Your task | Print the records word for word, starting at the line that contains "Where should I" and stopping after the line that contains "coord(558,30)". Leave the pictures out.

The input |
Start

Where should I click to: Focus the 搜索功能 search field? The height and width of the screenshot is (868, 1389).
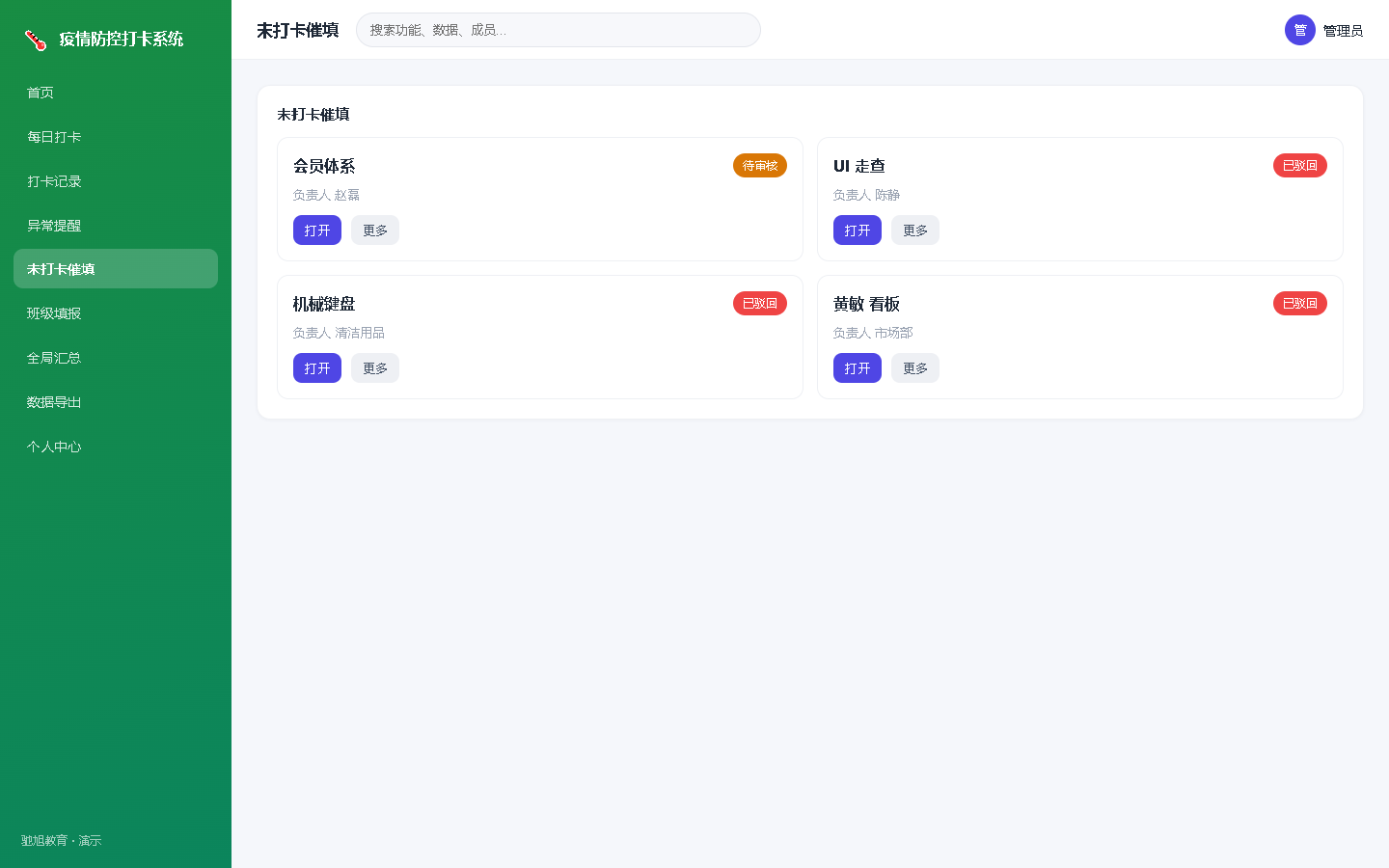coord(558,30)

End
Start

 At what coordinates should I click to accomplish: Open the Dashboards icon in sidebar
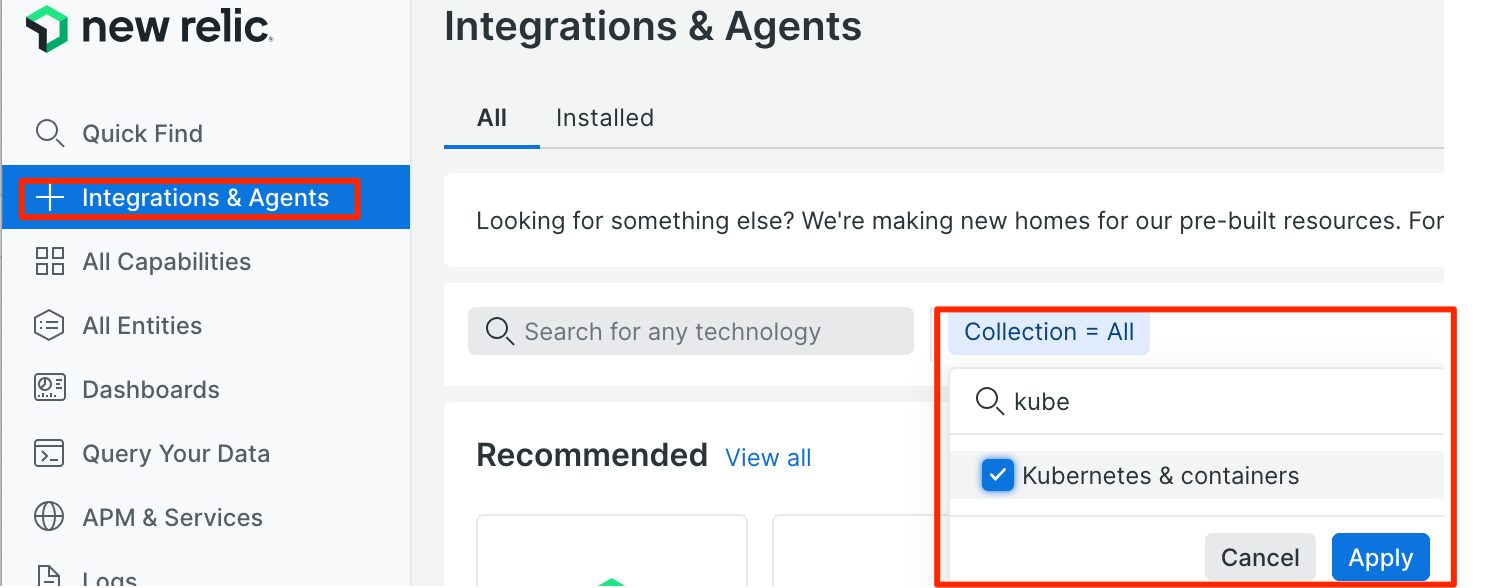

End
Start

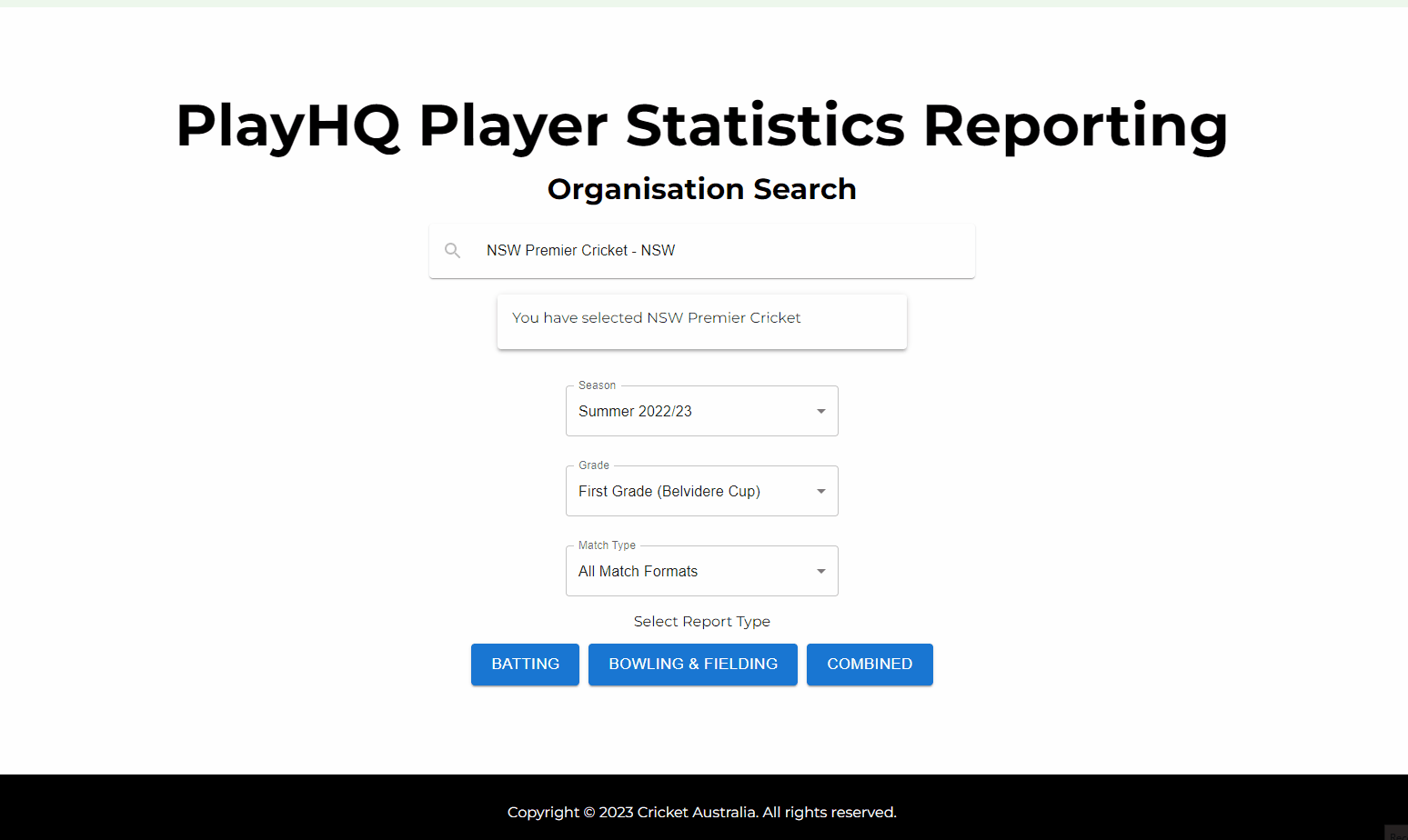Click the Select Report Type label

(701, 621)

End

The result |
Where should I click to: Focus the 搜索功能 search field? The height and width of the screenshot is (868, 1389).
coord(558,30)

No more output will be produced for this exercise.